Mario Draghi unveiled a revamp of quantitative easing and signaled officials might expand stimulus if the rout in financial markets continues to weigh on growth and inflation.
The European Central Bank president said in Frankfurt on Thursday that the Governing Council raised the share of bonds the ECB can buy to 33 percent of each issue from 25 percent, and that policy makers are ready to make more adjustments to ensure the full implementation of the 1.1 trillion-euro ($1.2 trillion) program.
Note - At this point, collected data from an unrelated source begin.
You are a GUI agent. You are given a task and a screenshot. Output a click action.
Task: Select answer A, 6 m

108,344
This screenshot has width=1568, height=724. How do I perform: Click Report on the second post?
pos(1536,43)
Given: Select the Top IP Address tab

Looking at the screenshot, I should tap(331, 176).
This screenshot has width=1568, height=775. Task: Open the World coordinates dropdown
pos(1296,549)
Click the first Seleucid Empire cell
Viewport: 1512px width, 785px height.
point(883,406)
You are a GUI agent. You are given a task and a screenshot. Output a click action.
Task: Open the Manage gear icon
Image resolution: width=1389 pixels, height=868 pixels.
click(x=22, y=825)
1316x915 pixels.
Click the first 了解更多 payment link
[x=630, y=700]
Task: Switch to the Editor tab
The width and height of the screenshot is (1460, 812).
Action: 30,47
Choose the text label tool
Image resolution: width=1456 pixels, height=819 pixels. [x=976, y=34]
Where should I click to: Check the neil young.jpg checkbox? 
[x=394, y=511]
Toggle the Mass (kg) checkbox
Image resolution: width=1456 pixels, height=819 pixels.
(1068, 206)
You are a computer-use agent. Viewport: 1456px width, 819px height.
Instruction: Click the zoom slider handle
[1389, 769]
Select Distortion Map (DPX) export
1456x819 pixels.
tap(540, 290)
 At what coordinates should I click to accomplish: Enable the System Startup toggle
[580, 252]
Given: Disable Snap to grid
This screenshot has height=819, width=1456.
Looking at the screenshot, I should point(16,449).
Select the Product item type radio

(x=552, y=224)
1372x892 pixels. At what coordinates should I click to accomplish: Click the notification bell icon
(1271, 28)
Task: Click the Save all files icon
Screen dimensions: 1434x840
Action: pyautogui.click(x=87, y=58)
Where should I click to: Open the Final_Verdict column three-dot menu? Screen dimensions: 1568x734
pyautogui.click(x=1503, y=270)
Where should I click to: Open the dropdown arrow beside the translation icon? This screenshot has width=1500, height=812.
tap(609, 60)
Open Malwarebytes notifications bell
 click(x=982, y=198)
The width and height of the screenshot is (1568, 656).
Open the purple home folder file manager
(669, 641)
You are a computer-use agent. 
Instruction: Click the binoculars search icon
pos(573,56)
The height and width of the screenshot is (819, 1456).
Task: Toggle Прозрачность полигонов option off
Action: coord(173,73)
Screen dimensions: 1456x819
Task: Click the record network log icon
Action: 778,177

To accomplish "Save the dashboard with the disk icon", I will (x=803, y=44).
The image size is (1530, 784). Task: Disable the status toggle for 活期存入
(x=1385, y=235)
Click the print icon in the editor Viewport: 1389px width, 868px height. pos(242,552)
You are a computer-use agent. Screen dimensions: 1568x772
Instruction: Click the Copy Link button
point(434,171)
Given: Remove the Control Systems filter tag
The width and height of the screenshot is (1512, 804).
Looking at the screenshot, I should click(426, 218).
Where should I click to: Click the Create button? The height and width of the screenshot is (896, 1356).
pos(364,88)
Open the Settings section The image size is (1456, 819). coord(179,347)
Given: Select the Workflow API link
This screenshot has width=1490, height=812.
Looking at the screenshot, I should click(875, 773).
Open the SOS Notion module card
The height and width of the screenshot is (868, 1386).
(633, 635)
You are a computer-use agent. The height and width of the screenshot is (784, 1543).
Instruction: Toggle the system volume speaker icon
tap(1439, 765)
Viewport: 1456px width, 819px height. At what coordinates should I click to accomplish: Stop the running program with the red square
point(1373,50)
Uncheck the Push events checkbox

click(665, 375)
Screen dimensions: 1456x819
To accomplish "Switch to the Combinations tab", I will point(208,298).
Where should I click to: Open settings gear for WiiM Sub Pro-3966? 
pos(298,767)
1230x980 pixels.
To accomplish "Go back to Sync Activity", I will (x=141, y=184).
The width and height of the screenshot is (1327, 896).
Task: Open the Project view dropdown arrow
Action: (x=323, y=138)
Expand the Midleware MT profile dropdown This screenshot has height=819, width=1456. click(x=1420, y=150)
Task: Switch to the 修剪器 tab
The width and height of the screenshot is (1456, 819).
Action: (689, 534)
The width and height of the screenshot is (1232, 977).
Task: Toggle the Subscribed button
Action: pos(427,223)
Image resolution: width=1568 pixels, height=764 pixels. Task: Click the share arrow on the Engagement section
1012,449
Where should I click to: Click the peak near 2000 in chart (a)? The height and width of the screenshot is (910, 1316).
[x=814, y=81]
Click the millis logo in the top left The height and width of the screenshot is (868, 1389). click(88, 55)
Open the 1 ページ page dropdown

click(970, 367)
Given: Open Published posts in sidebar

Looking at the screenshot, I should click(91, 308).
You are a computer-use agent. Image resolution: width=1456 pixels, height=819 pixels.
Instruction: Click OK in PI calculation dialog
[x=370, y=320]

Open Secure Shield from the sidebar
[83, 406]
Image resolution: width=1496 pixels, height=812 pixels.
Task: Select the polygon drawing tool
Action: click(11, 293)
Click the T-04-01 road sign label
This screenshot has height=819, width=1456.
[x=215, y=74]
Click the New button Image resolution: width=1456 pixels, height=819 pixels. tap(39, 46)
A weaker global outlook prompted an across-the-board reduction of the institution’s growth and consumer-price forecasts through 2017. The euro slid to a two-week low.
The reset of the ECB’s stimulus program after a six-month review gives officials more flexibility as they prepare to continue bond purchases until at least September 2016. Weaker commodity prices, slowing trade and volatility in global equities have fueled speculation that more stimulus is on the way.
“The issue limit by itself isn’t particularly significant, but the signal it sends is,” said James Nixon, head of forecasting for EMEA at Oxford Economics Ltd. in London. “It’s a clear signal to the market that they’re ready to do more. If the economy weakens further and inflation doesn’t come back as expected they’ll definitely extend the QE.”
Stimulus will continue until the end of September 2016 “or beyond, if necessary,” Draghi told reporters, in a tweak to language that hints more strongly than before at a readiness to prolong purchases.
“The information available indicates a continued, though somewhat weaker, economic recovery and a slower increase in inflation rates compared with earlier expectations,” he said. “Taking into account the most recent developments in oil prices and recent exchange rates, there are downside risks” to the latest inflation forecasts.
The euro dropped 1.1 percent to $1.1101 at 4:18 p.m. London time and touched $1.1087, its weakest level since Aug. 19. Government bonds rose across the region, with Portugal’s 10-year yield falling 11 basis points, the most in eight weeks.
While Draghi said it’s premature to pass judgment on whether “sharp fluctuations” in financial and commodity markets will have a lasting impact on inflation, he reiterated that for a sustained recovery in the region and a return of inflation to the ECB’s goal of just under 2 percent, the asset-purchase program must be fully implemented.
To achieve that, the ECB will buy more individual bonds, subject to “a case-by-case verification” that the central bank wouldn’t gain a blocking minority. In that case the issue share limit would remain at 25 percent, Draghi told reporters.
“I wouldn’t see this change in the issue limit as a huge thing but QE beyond September 2016 now looks increasingly likely,” said Holger Sandte, chief European analyst at Nordea Markets in Copenhagen. “We expected a dovish Draghi, indicating the willingness and readiness of the ECB to act, but he was as dovish as you can be without doing something.”
The ECB cut its outlook for inflation and growth for each year through 2017. Officials see consumer prices almost stagnant this year with an average increase of 0.1 percent. Draghi said inflation rates in the 19-nation region may drop below zero before accelerating to 1.1 percent in 2016 and 1.7 percent the following year.
“We may see negative numbers of inflation in the coming months: is that deflation?,” he said. “The Governing Council tends to think that these are transitory effects mostly due to oil-price effects. However, as I said before, we’ll closely monitor all incoming information and the Governing Council wanted to emphasize in the discussion we had today its willingness to act, its readiness to act and its capacity to act, its ability to act.”
The economy will grow 1.4 percent this year and accelerate to 1.8 percent in 2017, he said.
Policy makers expect to have “much more visibility” about the severity of China’s economic slowdown and any implications for the euro area after a meeting of Group of 20 finance ministers and central bankers in Ankara that starts Friday, according to Draghi.
“There aren’t special limits to the possibilities that the ECB has in gearing up monetary policy,” he said.